You are viewing a plain text version of this content. The canonical link for it is here.
Posted to commits@ctakes.apache.org by sw...@apache.org on 2013/01/25 22:30:03 UTC
svn commit: r1438724 -
/incubator/ctakes/trunk/ctakes-assertion/src/main/java/org/apache/ctakes/assertion/medfacts/cleartk/
Author: swu
Date: Fri Jan 25 21:30:02 2013
New Revision: 1438724
URL: http://svn.apache.org/viewvc?rev=1438724&view=rev
Log:
make assertion analysis engines capable of downsampling
Modified:
incubator/ctakes/trunk/ctakes-assertion/src/main/java/org/apache/ctakes/assertion/medfacts/cleartk/AssertionCleartkAnalysisEngine.java
incubator/ctakes/trunk/ctakes-assertion/src/main/java/org/apache/ctakes/assertion/medfacts/cleartk/ConditionalCleartkAnalysisEngine.java
incubator/ctakes/trunk/ctakes-assertion/src/main/java/org/apache/ctakes/assertion/medfacts/cleartk/GenericCleartkAnalysisEngine.java
incubator/ctakes/trunk/ctakes-assertion/src/main/java/org/apache/ctakes/assertion/medfacts/cleartk/PolarityCleartkAnalysisEngine.java
incubator/ctakes/trunk/ctakes-assertion/src/main/java/org/apache/ctakes/assertion/medfacts/cleartk/SubjectCleartkAnalysisEngine.java
incubator/ctakes/trunk/ctakes-assertion/src/main/java/org/apache/ctakes/assertion/medfacts/cleartk/UncertaintyCleartkAnalysisEngine.java
Modified: incubator/ctakes/trunk/ctakes-assertion/src/main/java/org/apache/ctakes/assertion/medfacts/cleartk/AssertionCleartkAnalysisEngine.java
URL: http://svn.apache.org/viewvc/incubator/ctakes/trunk/ctakes-assertion/src/main/java/org/apache/ctakes/assertion/medfacts/cleartk/AssertionCleartkAnalysisEngine.java?rev=1438724&r1=1438723&r2=1438724&view=diff
==============================================================================
--- incubator/ctakes/trunk/ctakes-assertion/src/main/java/org/apache/ctakes/assertion/medfacts/cleartk/AssertionCleartkAnalysisEngine.java (original)

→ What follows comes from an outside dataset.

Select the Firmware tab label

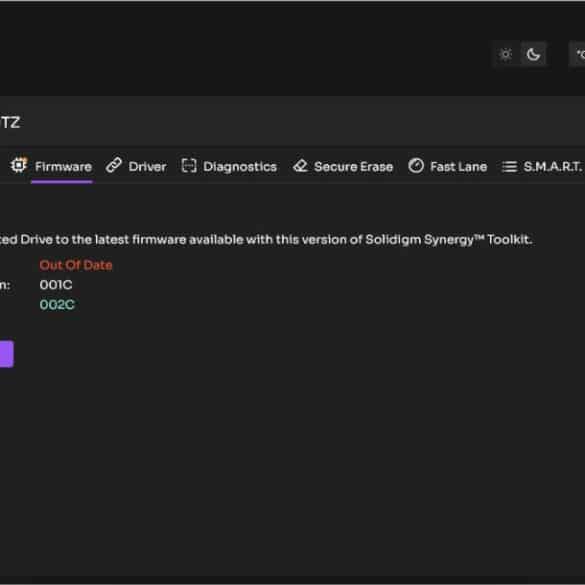[63, 167]
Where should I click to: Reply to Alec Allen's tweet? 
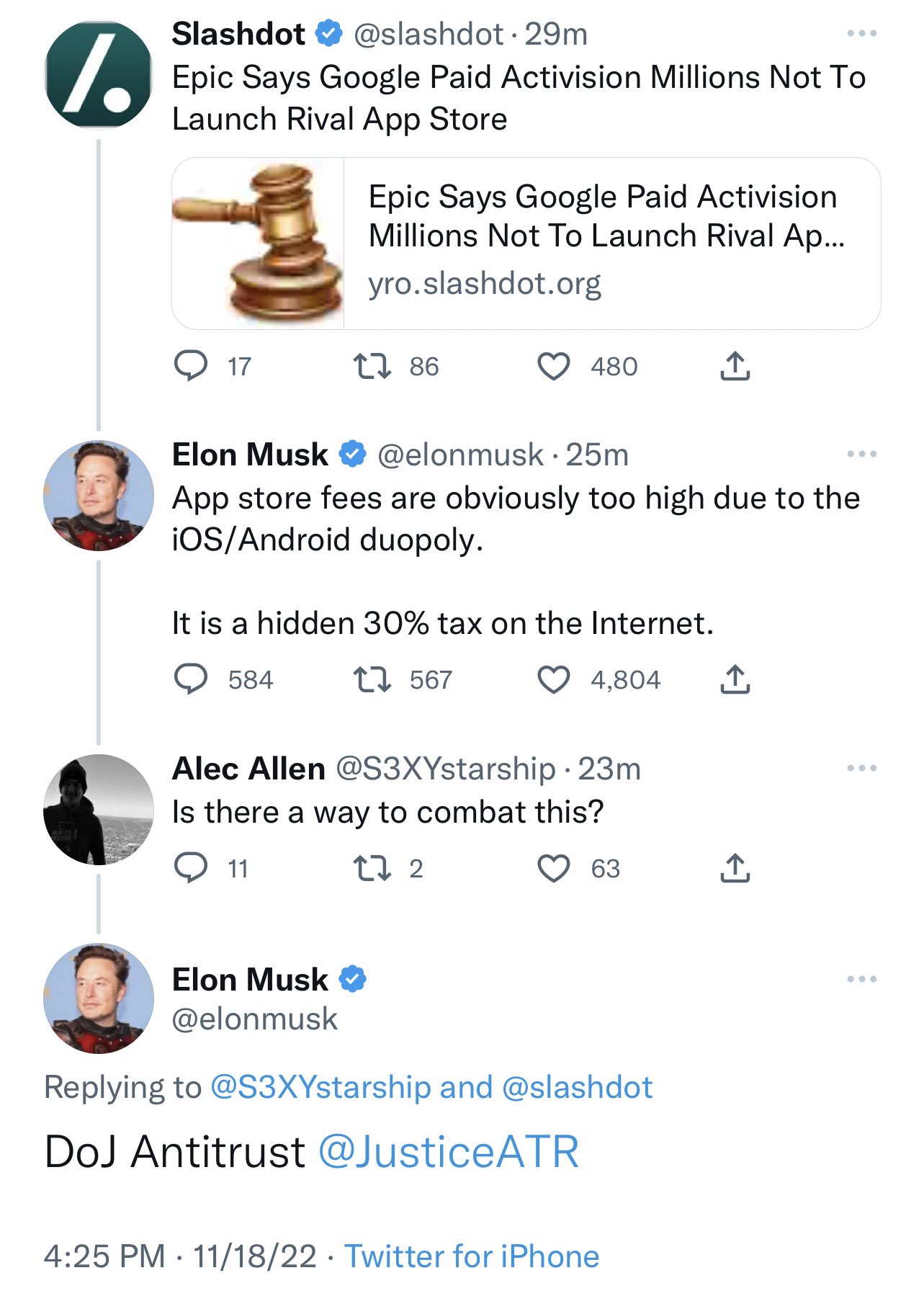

+++ incubator/ctakes/trunk/ctakes-assertion/src/main/java/org/apache/ctakes/assertion/medfacts/cleartk/AssertionCleartkAnalysisEngine.java Fri Jan 25 21:30:02 2013
@@ -233,7 +233,7 @@ public abstract class AssertionCleartkAn
DocumentID documentId = JCasUtil.selectSingle(jCas, DocumentID.class);
if (documentId != null)
{
- logger.info("processing next doc: " + documentId.getDocumentID());
+ logger.debug("processing next doc: " + documentId.getDocumentID());
} else
{
logger.warn("processing next doc (doc id is null)");
Modified: incubator/ctakes/trunk/ctakes-assertion/src/main/java/org/apache/ctakes/assertion/medfacts/cleartk/ConditionalCleartkAnalysisEngine.java
URL: http://svn.apache.org/viewvc/incubator/ctakes/trunk/ctakes-assertion/src/main/java/org/apache/ctakes/assertion/medfacts/cleartk/ConditionalCleartkAnalysisEngine.java?rev=1438724&r1=1438723&r2=1438724&view=diff
==============================================================================
--- incubator/ctakes/trunk/ctakes-assertion/src/main/java/org/apache/ctakes/assertion/medfacts/cleartk/ConditionalCleartkAnalysisEngine.java (original)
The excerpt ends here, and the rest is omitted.